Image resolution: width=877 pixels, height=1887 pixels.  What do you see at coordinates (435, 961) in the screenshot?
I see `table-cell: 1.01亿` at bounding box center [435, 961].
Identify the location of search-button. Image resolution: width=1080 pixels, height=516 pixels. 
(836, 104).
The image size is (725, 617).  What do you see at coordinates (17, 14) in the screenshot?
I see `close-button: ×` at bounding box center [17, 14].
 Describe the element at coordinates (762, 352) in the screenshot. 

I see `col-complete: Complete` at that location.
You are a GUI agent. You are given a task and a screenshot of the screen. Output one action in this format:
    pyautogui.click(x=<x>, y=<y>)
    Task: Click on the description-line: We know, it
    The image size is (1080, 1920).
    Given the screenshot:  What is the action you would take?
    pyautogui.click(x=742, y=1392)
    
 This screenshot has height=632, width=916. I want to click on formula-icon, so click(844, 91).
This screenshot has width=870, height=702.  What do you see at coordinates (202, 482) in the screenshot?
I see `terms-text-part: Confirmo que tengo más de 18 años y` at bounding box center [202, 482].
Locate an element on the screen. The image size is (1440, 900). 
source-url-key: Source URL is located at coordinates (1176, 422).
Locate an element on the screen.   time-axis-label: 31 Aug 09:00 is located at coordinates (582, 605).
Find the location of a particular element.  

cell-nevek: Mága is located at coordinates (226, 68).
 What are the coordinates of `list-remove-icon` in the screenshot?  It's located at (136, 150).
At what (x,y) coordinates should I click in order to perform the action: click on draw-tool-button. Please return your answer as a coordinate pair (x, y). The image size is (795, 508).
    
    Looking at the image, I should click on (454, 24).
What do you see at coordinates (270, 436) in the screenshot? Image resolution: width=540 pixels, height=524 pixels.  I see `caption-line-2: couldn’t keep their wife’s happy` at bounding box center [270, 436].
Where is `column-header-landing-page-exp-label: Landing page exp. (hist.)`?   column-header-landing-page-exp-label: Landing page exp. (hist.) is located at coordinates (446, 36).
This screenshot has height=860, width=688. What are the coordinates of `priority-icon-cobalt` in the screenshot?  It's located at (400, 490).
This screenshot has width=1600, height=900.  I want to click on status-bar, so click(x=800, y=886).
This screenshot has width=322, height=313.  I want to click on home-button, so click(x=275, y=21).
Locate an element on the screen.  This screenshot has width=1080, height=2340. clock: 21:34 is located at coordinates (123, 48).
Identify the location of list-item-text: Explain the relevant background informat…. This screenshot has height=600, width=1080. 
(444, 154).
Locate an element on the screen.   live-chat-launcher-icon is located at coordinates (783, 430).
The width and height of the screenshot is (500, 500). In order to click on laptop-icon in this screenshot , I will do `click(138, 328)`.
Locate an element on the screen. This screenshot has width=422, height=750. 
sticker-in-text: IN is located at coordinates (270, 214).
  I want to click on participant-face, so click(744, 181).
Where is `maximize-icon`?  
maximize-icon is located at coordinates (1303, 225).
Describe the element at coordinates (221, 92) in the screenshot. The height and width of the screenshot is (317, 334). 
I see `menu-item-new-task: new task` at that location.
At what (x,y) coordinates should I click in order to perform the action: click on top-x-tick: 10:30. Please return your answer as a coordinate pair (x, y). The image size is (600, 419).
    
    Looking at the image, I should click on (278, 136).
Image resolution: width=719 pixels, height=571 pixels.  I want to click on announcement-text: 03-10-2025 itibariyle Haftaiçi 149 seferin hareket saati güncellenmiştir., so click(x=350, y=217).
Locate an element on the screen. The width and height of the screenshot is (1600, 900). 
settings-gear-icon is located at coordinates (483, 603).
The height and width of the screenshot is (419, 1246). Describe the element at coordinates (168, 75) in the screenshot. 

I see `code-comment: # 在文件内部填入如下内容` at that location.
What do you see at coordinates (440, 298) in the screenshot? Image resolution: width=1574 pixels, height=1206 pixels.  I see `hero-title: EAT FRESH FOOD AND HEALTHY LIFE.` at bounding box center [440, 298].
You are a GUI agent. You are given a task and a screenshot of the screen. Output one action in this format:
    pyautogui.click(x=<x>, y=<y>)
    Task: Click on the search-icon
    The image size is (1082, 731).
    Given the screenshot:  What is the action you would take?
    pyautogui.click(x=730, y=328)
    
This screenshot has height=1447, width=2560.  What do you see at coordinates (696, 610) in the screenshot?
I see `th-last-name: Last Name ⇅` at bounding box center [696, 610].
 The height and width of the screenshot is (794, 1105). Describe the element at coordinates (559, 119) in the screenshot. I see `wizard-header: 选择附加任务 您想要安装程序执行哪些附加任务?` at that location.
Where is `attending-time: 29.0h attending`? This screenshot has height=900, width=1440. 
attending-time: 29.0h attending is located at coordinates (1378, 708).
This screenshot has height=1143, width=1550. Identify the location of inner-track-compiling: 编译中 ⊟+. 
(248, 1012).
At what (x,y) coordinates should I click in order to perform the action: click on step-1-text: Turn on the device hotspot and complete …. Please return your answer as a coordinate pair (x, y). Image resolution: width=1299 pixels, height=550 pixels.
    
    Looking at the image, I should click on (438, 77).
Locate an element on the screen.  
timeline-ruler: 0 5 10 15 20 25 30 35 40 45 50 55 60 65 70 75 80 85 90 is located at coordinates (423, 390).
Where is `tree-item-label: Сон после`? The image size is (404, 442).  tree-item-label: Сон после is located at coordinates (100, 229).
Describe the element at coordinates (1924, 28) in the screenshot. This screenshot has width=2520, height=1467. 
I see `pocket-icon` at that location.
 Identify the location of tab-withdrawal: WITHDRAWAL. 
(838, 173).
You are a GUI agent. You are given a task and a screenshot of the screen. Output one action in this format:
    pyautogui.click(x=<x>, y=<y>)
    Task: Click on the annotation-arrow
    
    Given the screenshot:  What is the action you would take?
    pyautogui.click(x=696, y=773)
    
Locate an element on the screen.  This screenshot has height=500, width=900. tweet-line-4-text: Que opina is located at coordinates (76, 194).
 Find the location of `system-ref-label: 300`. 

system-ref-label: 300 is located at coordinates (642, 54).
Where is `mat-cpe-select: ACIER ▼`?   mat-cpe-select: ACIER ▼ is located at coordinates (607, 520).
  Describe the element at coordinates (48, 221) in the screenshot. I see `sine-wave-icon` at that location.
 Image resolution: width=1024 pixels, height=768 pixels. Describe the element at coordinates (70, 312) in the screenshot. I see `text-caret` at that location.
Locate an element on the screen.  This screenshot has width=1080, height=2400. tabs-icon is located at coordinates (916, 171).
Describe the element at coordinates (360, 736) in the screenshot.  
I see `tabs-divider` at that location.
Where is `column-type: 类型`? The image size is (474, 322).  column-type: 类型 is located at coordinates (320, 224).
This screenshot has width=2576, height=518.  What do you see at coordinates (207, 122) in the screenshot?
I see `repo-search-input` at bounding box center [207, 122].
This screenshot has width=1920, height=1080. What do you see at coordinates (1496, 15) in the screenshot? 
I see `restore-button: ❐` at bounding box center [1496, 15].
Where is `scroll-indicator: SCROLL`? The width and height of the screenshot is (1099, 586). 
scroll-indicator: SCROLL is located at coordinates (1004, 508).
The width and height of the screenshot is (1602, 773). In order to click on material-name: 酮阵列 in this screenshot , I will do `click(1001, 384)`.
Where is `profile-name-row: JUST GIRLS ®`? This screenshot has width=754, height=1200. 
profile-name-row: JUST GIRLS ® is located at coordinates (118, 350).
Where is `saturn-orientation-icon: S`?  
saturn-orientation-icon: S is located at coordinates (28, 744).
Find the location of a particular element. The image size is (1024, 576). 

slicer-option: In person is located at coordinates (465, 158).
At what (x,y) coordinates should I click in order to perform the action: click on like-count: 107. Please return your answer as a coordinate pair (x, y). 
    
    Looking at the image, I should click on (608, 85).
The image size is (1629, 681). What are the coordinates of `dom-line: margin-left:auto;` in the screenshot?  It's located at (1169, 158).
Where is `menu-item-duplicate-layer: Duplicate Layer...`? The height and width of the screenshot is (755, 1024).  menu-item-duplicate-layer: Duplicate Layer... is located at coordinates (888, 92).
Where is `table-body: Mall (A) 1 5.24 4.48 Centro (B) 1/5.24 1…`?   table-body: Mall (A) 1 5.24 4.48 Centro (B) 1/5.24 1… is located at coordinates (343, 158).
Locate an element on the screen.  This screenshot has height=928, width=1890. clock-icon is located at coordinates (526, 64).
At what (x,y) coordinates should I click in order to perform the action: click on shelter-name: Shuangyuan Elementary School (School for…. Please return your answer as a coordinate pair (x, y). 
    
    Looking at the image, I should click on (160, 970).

→ **DIRECTIONS**
Lay out the data from the line containing "pixels, height=550 pixels." through the line containing "(838, 173)." as a JSON list of strings, with one string per line and blank lines omitted.

→ **OUTPUT FOR THIS TASK**
[
  "At what (x,y) coordinates should I click in order to perform the action: click on step-1-text: Turn on the device hotspot and complete …. Please return your answer as a coordinate pair (x, y). Image resolution: width=1299 pixels, height=550 pixels.",
  "    Looking at the image, I should click on (438, 77).",
  "Locate an element on the screen.  ",
  "timeline-ruler: 0 5 10 15 20 25 30 35 40 45 50 55 60 65 70 75 80 85 90 is located at coordinates (423, 390).",
  "Where is `tree-item-label: Сон после`? The image size is (404, 442).  tree-item-label: Сон после is located at coordinates (100, 229).",
  "Describe the element at coordinates (1924, 28) in the screenshot. This screenshot has width=2520, height=1467. ",
  "I see `pocket-icon` at that location.",
  " Identify the location of tab-withdrawal: WITHDRAWAL. ",
  "(838, 173)."
]